Could you copy exactly the lines below, beginning at the line with "Viewport: 537px width, 372px height." and stopping after the line with "The width and", with no pictures?

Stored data
● ● ●

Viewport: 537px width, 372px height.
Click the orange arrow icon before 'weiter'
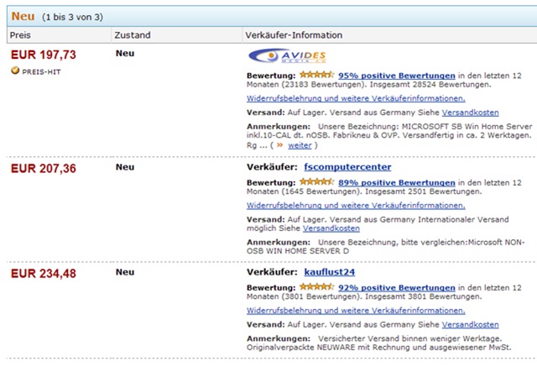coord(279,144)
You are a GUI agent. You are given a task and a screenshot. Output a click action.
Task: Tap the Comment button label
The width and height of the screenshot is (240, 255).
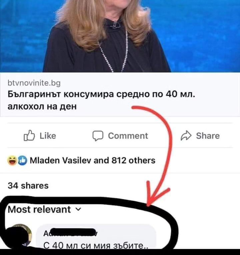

● ● ●

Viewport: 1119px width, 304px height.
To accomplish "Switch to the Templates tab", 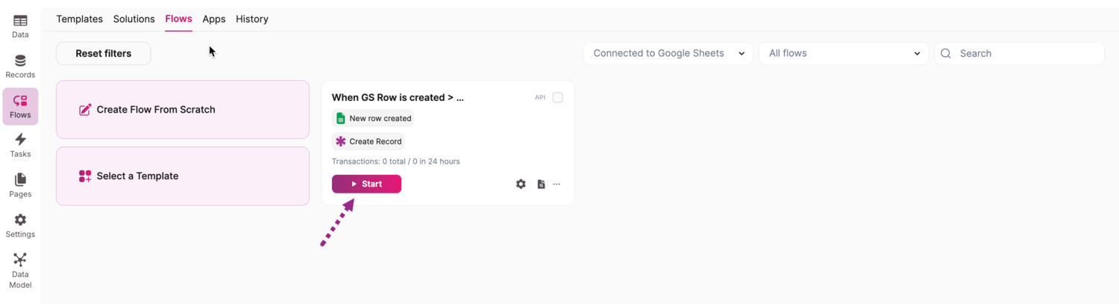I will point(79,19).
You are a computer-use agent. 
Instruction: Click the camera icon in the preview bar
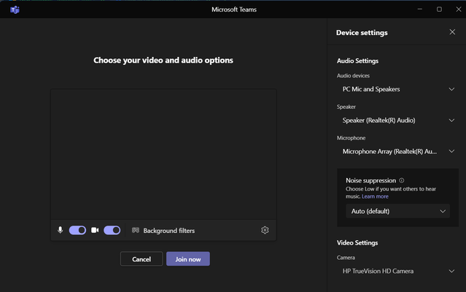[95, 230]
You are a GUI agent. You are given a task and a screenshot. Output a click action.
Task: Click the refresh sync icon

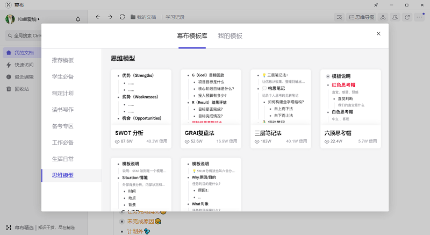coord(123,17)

● ● ●

◆ **WRITTEN REPLY**
Viewport: 537px width, 372px height.
Click the orange arrow icon before 'weiter'
coord(279,144)
You are a GUI agent. You are given a task and a screenshot. Output a click action.
Task: Tap the Comment button label
The width and height of the screenshot is (240, 255).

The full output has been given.